(Saved entries)
┄┄┄┄┄┄

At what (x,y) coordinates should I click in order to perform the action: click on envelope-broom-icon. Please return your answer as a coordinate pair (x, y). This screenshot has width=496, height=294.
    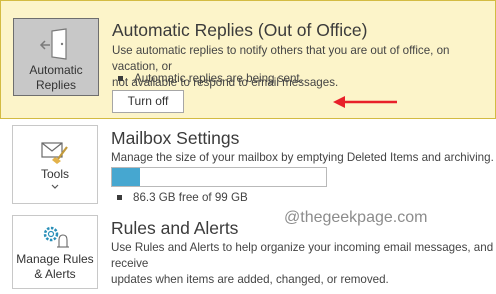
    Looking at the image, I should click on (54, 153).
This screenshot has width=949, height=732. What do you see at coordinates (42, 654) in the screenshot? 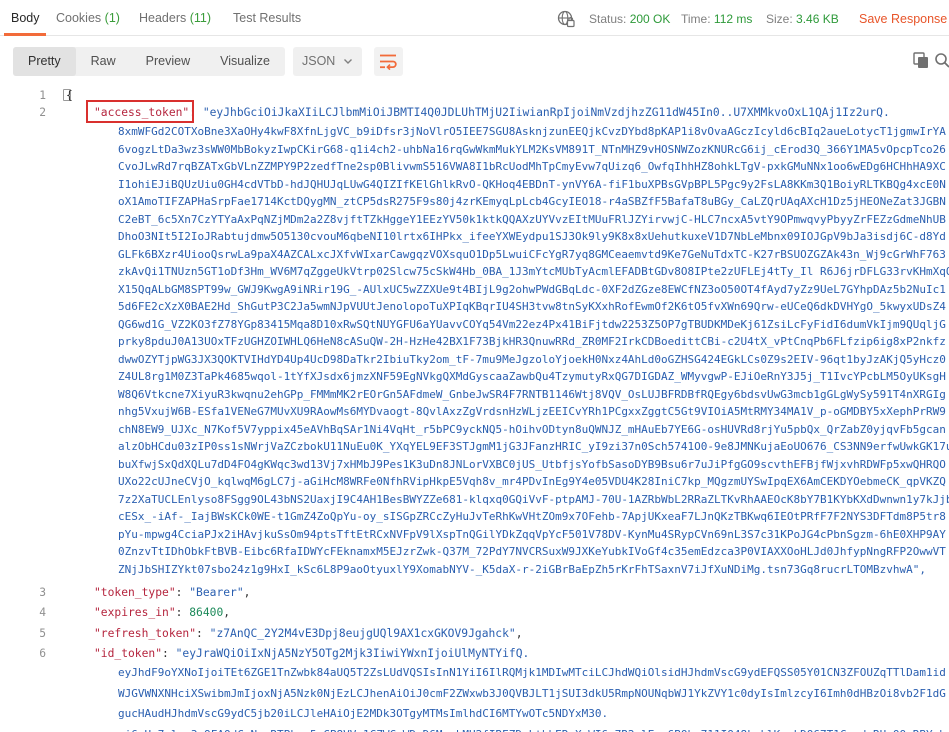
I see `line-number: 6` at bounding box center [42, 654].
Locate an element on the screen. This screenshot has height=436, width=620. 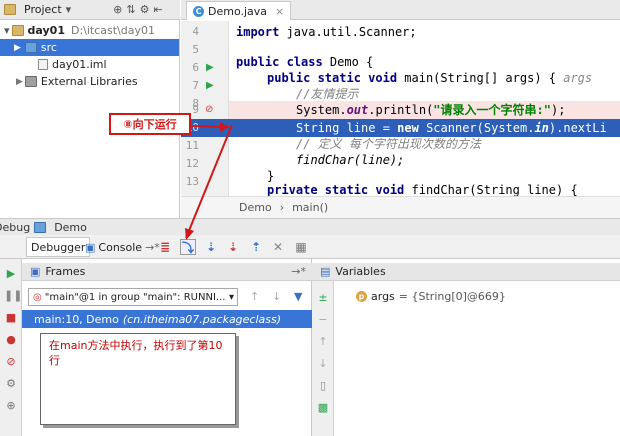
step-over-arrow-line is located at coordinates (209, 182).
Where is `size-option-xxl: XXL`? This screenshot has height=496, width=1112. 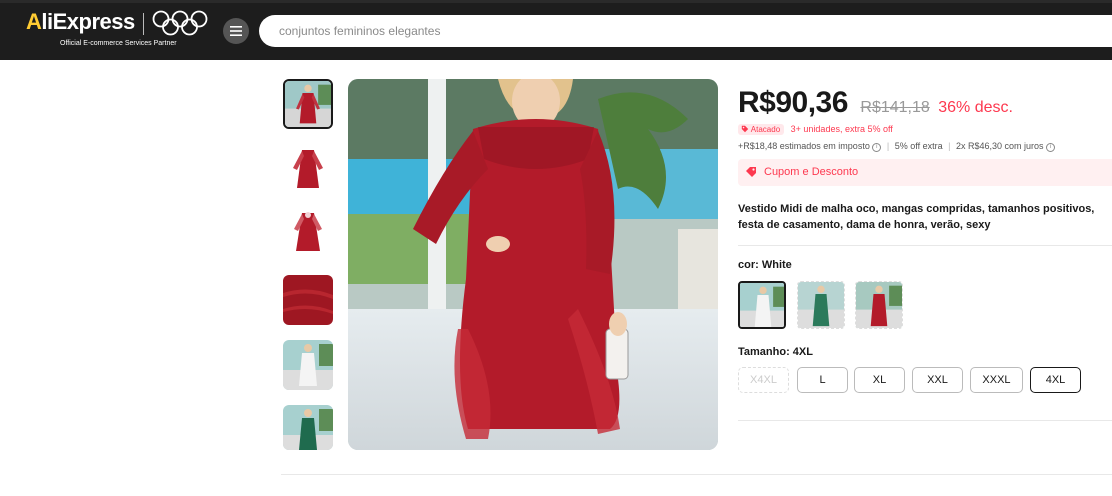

┄┄┄┄┄┄

ASSIGNED TASK :: Please repeat every line of the material above word for word, leaving out the pictures.

EXPECTED ANSWER ::
At what (x,y) coordinates should I click in order to perform the action: click on envelope-broom-icon. Please return your answer as a coordinate pair (x, y). This screenshot has width=496, height=294.
    Looking at the image, I should click on (54, 153).
This screenshot has width=949, height=732. What do you see at coordinates (42, 654) in the screenshot? 
I see `line-number: 6` at bounding box center [42, 654].
Locate an element on the screen. This screenshot has height=436, width=620. 
step-over-arrow-line is located at coordinates (209, 182).
Where is `size-option-xxl: XXL`? This screenshot has height=496, width=1112. 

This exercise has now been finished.